─── Dataset excerpts

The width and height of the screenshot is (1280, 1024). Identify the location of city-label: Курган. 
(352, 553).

──────
─── Dataset excerpts

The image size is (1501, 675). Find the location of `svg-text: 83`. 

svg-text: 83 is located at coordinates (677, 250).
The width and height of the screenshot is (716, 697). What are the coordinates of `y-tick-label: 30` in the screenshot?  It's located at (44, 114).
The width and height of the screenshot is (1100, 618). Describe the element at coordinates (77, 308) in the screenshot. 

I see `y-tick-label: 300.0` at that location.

──────
─── Dataset excerpts

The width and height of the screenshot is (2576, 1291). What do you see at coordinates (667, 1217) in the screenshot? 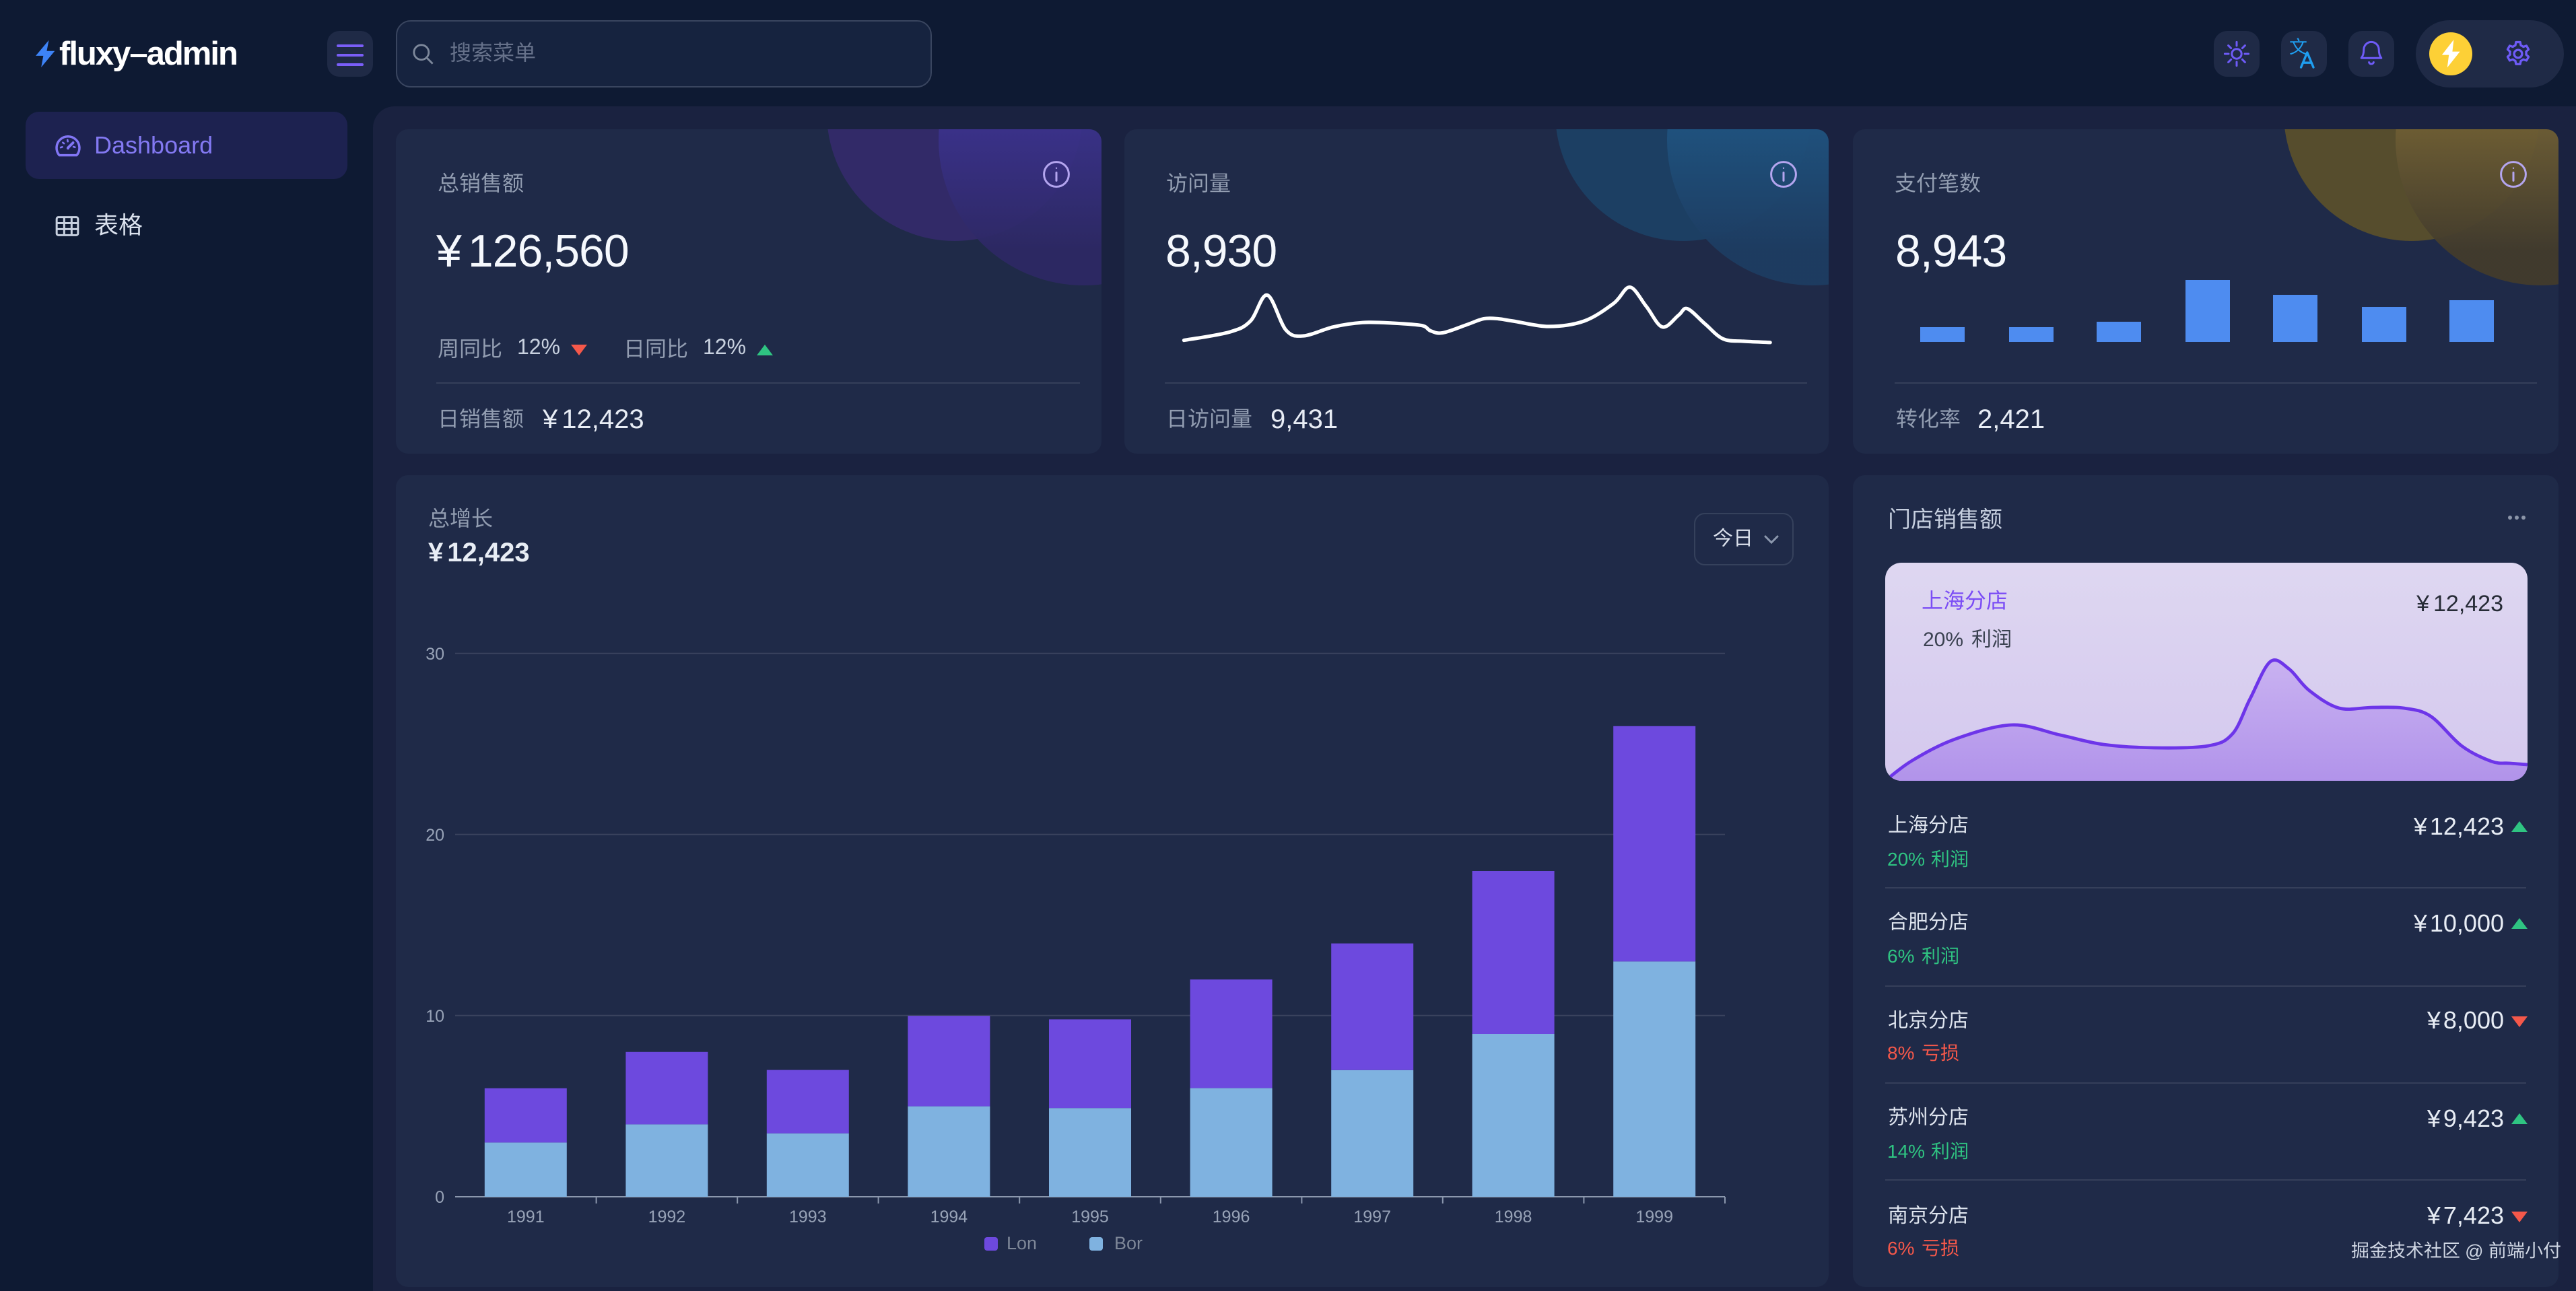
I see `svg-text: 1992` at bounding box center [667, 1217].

──────

About this exercise: Render the material as a Markdown table with columns Number and Content, starting at the line containing "The width and height of the screenshot is (716, 697)." and continuing through the line containing "at that location.". Number each line and omit blank ones.

Task response:
| Number | Content |
|---|---|
| 1 | The width and height of the screenshot is (716, 697). What are the coordinates of `y-tick-label: 30` in the screenshot?  It's located at (44, 114). |
| 2 | The width and height of the screenshot is (1100, 618). Describe the element at coordinates (77, 308) in the screenshot.  |
| 3 | I see `y-tick-label: 300.0` at that location. |